** START Text excerpt **

A vocal community of appellate lawyers on the Internet advocates replacing extended explanatory parentheticals required by Rules 5.3 and 5.4 of the Bluebook with a simpler parenthetical that simply says “(cleaned up).”
Jack Metzler, currently an attorney for the Federal Trade Commission, originated the idea and posted a draft of his proposal online.1 He found a receptive audience.2 On August 1, 2017, the Fifth Circuit went beyond mere reception and became the first federal court of appeals to adopt its use.3
The inherent merits of the “(cleaned up)” proposal and its popularity with practitioners has convinced the editors of the New York University Annual Survey of American Law to incorporate the proposed rule into the journal’s style guide. The Annual Survey describes its mission as including the exploration of “contemporary legal developments in the United States from a practice-oriented perspective.”4 Practitioners have embraced the idea, and the journal wishes to evolve with them. Furthermore, the proposal has the additional benefit of engaging junior editors by allowing them to think critically about the citations they edit: a unique issue for law journals.5 Although every journal is different, we encourage other journals to adopt this proposal as well.
The Proposal Demonstrated6
Consider the following example citation:
We have long said that “[a] court need not consider a party’s ‘conclusory and self-serving affidavit [as] . . . sufficient to overcome’ a motion for summary judgment.” Johnson v. X Brands, 850 F.3d 1111, 1112 (9th Cir. 2017) (quoting Smith v. Acme, Inc., 822 F.3d 304, 308–09 (9th Cir. 2017) (internal citation omitted)).
On its face, this citation appears to make the statement that a court does not have to consider a party’s conclusory and self-serving affidavits as a sufficient basis for overcoming a summary judgment motion. The citation is to a 2017 case called Johnson v. X Brands in the Ninth Circuit, and it contains the following additional information:
- The Johnson citation is not totally faithful: there was a capitalization change (the “a” became lowercase), an added word (“as”), and there were some words omitted before “sufficient.”

** END Text excerpt **

> [Required work]
a - In the passage on the "(cleaned up)" citation proposal, which federal court of appeals first adopted the parenthetical, and on what date?
b - Write the next part of the passage on the "(cleaned up)" citation proposal, starting after its last bullet point.

** START Supplied material **

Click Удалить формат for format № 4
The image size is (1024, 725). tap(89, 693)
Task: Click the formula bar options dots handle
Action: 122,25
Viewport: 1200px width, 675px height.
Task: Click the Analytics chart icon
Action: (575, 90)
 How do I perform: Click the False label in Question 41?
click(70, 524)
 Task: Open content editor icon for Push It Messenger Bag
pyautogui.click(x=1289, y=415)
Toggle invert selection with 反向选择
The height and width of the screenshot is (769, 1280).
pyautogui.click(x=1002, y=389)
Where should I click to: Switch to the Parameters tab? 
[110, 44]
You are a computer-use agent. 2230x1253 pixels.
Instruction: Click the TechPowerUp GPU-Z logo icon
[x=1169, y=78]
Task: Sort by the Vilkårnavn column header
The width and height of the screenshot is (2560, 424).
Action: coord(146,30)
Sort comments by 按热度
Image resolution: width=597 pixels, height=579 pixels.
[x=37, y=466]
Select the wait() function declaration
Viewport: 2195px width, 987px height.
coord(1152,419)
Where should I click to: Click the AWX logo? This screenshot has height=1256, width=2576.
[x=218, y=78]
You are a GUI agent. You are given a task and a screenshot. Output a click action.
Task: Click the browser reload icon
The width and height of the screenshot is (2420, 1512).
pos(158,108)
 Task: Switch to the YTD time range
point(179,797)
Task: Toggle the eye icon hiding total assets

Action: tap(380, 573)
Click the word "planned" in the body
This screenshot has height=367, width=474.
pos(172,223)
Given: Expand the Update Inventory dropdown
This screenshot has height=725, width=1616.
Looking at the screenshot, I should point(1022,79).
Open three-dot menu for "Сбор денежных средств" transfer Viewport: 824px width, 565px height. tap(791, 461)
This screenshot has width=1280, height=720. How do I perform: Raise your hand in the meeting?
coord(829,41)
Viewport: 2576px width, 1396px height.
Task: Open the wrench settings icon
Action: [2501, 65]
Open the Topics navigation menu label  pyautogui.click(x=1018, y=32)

** END Supplied material **

> [Expected answers]
a - The Fifth Circuit, on August 1, 2017.

b -
- The Johnson case quoted partially from a different 2017 Ninth Circuit case called Smith v. Acme; an internal citation was omitted somewhere in its quote.
If Metzler’s passage was itself being quoted (say, in a 2017 Ninth Circuit case called Sample v. Cite), an even longer quote would result:
This Court has “long said that ‘[a] court need not consider a party’s “conclusory and self-serving affidavit [as] . . . sufficient to overcome” a motion for summary judgment.’” Sample v. Cite, 900 F.3d 101, 103 (9th Cir. 2017) (quoting Johnson v. X Brands, 850 F.3d 1111, 1112 (9th Cir. 2017) (quoting Smith v. Acme, Inc., 822 F.3d 304, 308–09 (9th Cir. 2017) (internal citation omitted)) (alterations in original)).
Now, yet another parenthetical, “(alterations in original),” indicates that the quotation from Sample v. Cite, which contained all of those annoying brackets and ellipses, was in fact written with all of those annoying brackets and ellipses, and that those alterations were not added by the author quoting from Sample v. Cite.
Metzler’s proposed solution is to eliminate all of this the extraneous information with one parenthetical, as follows:
This Court has “long said that a court need not consider a party’s conclusory and self-serving affidavit as sufficient to overcome a motion for summary judgment.” Sample v. Cite, 900 F.3d 101, 103 (9th Cir. 2017) (cleaned up).
This conveys the exact same legal information but with significantly less extraneous detail. The reader can focus on the substance of the legal proposition without distraction.
Editorial Decisionmaking
The previous section noted that all of the citations were from 2017 Ninth Circuit opinions. This matters because citations are not merely used to show some authority for a proposition, but also to communicate how persuasive that authority is. The uniformity in this example implies that the intermediate citations do not convey much additional information, since they all come from the same jurisdiction.
That will not always be the case. For example, a lawyer in a state trial court may cite a previous opinion of that court, which itself quotes from a United States Supreme Court case. In that scenario, it may make sense to keep both the trial court quote and the Supreme Court quote, to show that the court had followed Supreme Court precedent in the same manner previously. Metzler shows a variant of this in his last example in Part IV of his paper.7 In other words, “(cleaned up)” can and should be used flexibly. In some cases, it makes sense to retain intermediate citations, along with the traditional annotating parentheticals.
Law Journals
The editorial decisionmaking described above is no less important for academic writing than for court filings. Academics are just as impressed by the Supreme Court as (and much less interested in state courts than) practitioners. Journal editors, therefore, must determine what aspect of the citation is relevant, using both personal intuition and above-the-line context clues.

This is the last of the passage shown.